Plaque progression is vital in the relationship between baseline phenotypes and future adverse events. Serial optical coherence tomography (OCT) has enabled the comprehensive assessment of plaque progression in vivo. This study aimed to explore the predictors of nonculprit plaque progression in patients with acute coronary syndrome (ACS) and assess the underlying mechanisms of progression using serial OCT. Patients diagnosed with ACS who underwent baseline and 12 ± 3 months of follow-up OCT scans between September 2013 and August 2022 were retrospectively enrolled. OCT defined plaque progression as a reduction in minimal lumen area of ≥0.84 mm² at follow-up. A total of 406 patients with ACS and 1,054 nonculprit plaques met the inclusion criteria, with a median follow-up duration of 369 days. Lesion location, luminal severity and the prevalence of vulnerable features significantly differed between the progression and nonprogression groups.
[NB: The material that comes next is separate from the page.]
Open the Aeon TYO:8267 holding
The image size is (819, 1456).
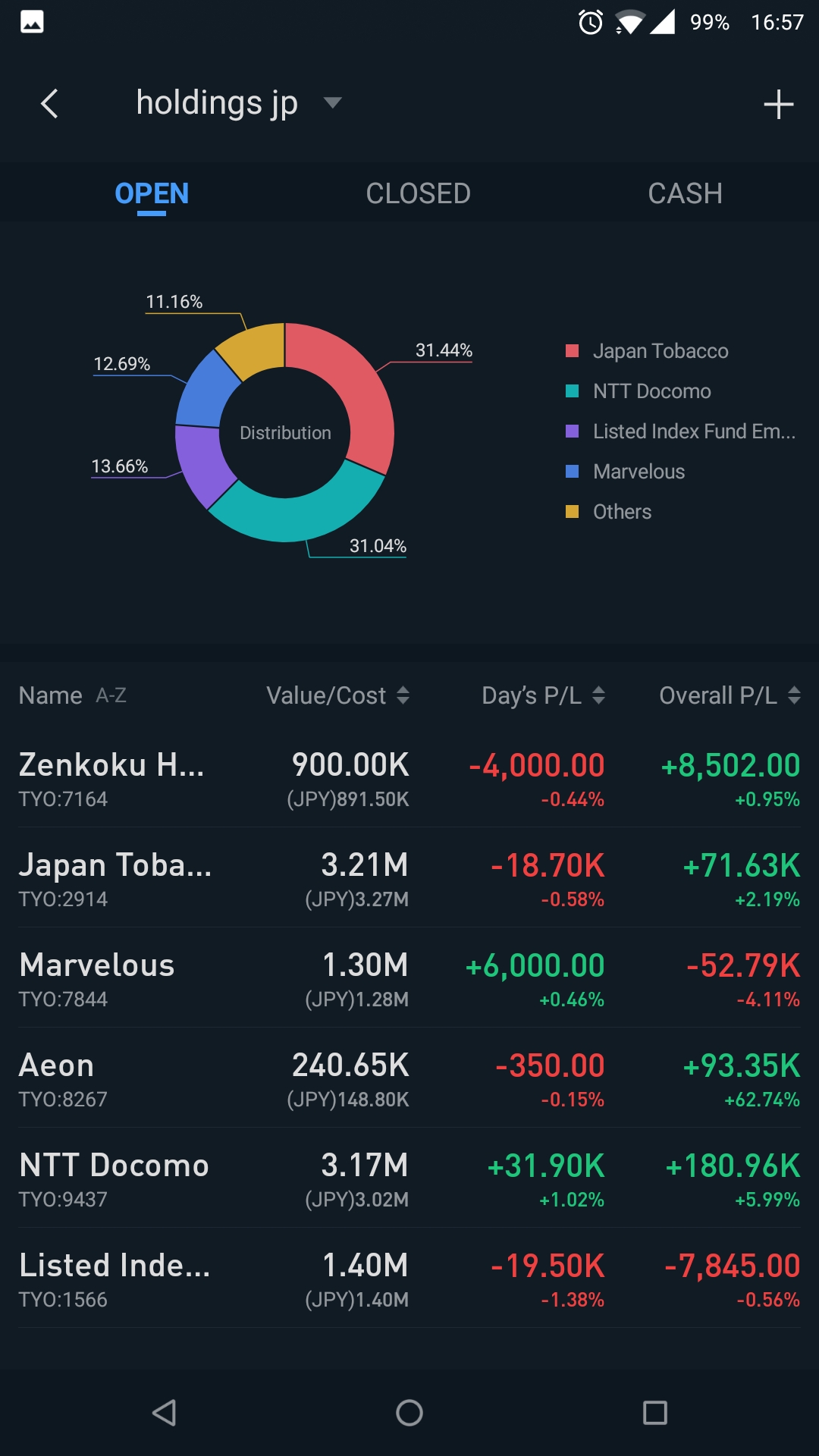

In the multivariate analysis, thin-cap fibroatheroma (TCFA) (OR: 2.028, 95% CI: 1.287 to 3.196), macrophages (OR: 1.919, 95% CI: 1.212 to 3.040), microchannels (OR: 1.941, 95% CI: 1.353-2.782), and layered plaques (OR: 1.660, 95% CI: 1.178 to 2.339) were independent predictors of plaque progression. Two mechanisms of lesion progression were observed: Type I (54.6%): lesion progression without silent event(s). Type II (45.4%): lesion progression accompanied by silent event(s), including new layer formation and/or new intra-plaque hemorrhage. In conclusion, TCFA, macrophages, microchannels, and layered plaques independently predict nonculprit plaque progression in patients with ACS. Serial OCT examinations can identify distinct mechanisms of plaque progression that vary dramatically among different plaque phenotypes.